▶ [EXERCISE BRIEF] Could you write out every entry exactly as it stands?

Stored items
....
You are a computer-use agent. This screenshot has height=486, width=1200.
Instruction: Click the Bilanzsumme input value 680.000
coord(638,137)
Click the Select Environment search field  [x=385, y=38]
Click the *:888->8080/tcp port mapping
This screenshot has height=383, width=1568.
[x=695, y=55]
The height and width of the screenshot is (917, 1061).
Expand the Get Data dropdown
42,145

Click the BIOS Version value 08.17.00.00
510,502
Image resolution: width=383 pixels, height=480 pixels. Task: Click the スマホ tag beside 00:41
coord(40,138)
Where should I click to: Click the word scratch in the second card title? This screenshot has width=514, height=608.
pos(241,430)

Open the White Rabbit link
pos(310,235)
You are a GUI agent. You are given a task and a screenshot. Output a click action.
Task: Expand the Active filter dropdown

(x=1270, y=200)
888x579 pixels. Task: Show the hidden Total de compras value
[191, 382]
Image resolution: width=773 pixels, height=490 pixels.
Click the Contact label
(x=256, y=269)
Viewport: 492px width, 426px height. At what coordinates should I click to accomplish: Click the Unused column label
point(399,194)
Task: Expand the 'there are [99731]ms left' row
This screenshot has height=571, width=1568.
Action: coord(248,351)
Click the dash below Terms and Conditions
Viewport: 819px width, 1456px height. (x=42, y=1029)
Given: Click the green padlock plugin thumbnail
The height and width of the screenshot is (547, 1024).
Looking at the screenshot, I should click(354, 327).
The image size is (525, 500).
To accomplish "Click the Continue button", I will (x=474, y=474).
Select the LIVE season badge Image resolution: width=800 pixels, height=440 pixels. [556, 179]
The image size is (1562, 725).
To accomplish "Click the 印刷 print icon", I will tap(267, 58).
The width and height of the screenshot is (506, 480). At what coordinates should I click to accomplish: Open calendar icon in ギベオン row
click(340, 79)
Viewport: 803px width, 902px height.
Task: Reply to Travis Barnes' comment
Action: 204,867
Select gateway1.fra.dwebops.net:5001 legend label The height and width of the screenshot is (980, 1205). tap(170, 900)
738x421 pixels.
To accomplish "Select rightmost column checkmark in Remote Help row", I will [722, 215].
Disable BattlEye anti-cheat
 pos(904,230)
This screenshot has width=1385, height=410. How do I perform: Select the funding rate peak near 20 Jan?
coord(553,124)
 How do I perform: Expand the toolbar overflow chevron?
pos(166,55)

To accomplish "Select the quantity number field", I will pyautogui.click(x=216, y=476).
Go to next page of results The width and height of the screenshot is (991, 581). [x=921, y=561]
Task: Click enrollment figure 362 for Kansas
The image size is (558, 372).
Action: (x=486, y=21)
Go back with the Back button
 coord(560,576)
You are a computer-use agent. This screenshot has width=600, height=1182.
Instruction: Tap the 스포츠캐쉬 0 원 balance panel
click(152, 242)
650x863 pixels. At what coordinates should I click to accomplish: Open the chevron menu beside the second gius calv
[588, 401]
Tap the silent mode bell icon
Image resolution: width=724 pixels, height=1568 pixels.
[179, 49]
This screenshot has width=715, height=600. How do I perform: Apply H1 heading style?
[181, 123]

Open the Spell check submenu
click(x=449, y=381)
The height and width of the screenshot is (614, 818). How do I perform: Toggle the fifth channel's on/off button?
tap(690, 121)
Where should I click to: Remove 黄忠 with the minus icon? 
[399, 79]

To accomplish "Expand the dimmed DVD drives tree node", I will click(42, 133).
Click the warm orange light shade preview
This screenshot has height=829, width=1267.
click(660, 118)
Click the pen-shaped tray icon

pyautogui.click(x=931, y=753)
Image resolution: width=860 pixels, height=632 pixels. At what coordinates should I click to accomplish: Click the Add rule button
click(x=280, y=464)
....
▶ [EXERCISE RESULT]
You are a computer-use agent. This screenshot has height=486, width=1200.
Instruction: Click the Bilanzsumme input value 680.000
coord(638,137)
Click the Select Environment search field  [x=385, y=38]
Click the *:888->8080/tcp port mapping
This screenshot has height=383, width=1568.
[x=695, y=55]
The height and width of the screenshot is (917, 1061).
Expand the Get Data dropdown
42,145

Click the BIOS Version value 08.17.00.00
510,502
Image resolution: width=383 pixels, height=480 pixels. Task: Click the スマホ tag beside 00:41
coord(40,138)
Where should I click to: Click the word scratch in the second card title? This screenshot has width=514, height=608.
pos(241,430)

Open the White Rabbit link
pos(310,235)
You are a GUI agent. You are given a task and a screenshot. Output a click action.
Task: Expand the Active filter dropdown

(x=1270, y=200)
888x579 pixels. Task: Show the hidden Total de compras value
[191, 382]
Image resolution: width=773 pixels, height=490 pixels.
Click the Contact label
(x=256, y=269)
Viewport: 492px width, 426px height. At what coordinates should I click to accomplish: Click the Unused column label
point(399,194)
Task: Expand the 'there are [99731]ms left' row
This screenshot has height=571, width=1568.
Action: coord(248,351)
Click the dash below Terms and Conditions
Viewport: 819px width, 1456px height. (x=42, y=1029)
Given: Click the green padlock plugin thumbnail
The height and width of the screenshot is (547, 1024).
Looking at the screenshot, I should click(354, 327).
The image size is (525, 500).
To accomplish "Click the Continue button", I will (x=474, y=474).
Select the LIVE season badge Image resolution: width=800 pixels, height=440 pixels. [556, 179]
The image size is (1562, 725).
To accomplish "Click the 印刷 print icon", I will tap(267, 58).
The width and height of the screenshot is (506, 480). At what coordinates should I click to accomplish: Open calendar icon in ギベオン row
click(340, 79)
Viewport: 803px width, 902px height.
Task: Reply to Travis Barnes' comment
Action: 204,867
Select gateway1.fra.dwebops.net:5001 legend label The height and width of the screenshot is (980, 1205). tap(170, 900)
738x421 pixels.
To accomplish "Select rightmost column checkmark in Remote Help row", I will [722, 215].
Disable BattlEye anti-cheat
 pos(904,230)
This screenshot has width=1385, height=410. How do I perform: Select the funding rate peak near 20 Jan?
coord(553,124)
 How do I perform: Expand the toolbar overflow chevron?
pos(166,55)

To accomplish "Select the quantity number field", I will pyautogui.click(x=216, y=476).
Go to next page of results The width and height of the screenshot is (991, 581). [x=921, y=561]
Task: Click enrollment figure 362 for Kansas
The image size is (558, 372).
Action: (x=486, y=21)
Go back with the Back button
 coord(560,576)
You are a computer-use agent. This screenshot has width=600, height=1182.
Instruction: Tap the 스포츠캐쉬 0 원 balance panel
click(152, 242)
650x863 pixels. At what coordinates should I click to accomplish: Open the chevron menu beside the second gius calv
[588, 401]
Tap the silent mode bell icon
Image resolution: width=724 pixels, height=1568 pixels.
[179, 49]
This screenshot has width=715, height=600. How do I perform: Apply H1 heading style?
[181, 123]

Open the Spell check submenu
click(x=449, y=381)
The height and width of the screenshot is (614, 818). How do I perform: Toggle the fifth channel's on/off button?
tap(690, 121)
Where should I click to: Remove 黄忠 with the minus icon? 
[399, 79]

To accomplish "Expand the dimmed DVD drives tree node", I will click(42, 133).
Click the warm orange light shade preview
This screenshot has height=829, width=1267.
click(660, 118)
Click the pen-shaped tray icon

pyautogui.click(x=931, y=753)
Image resolution: width=860 pixels, height=632 pixels. At what coordinates should I click to accomplish: Click the Add rule button
click(x=280, y=464)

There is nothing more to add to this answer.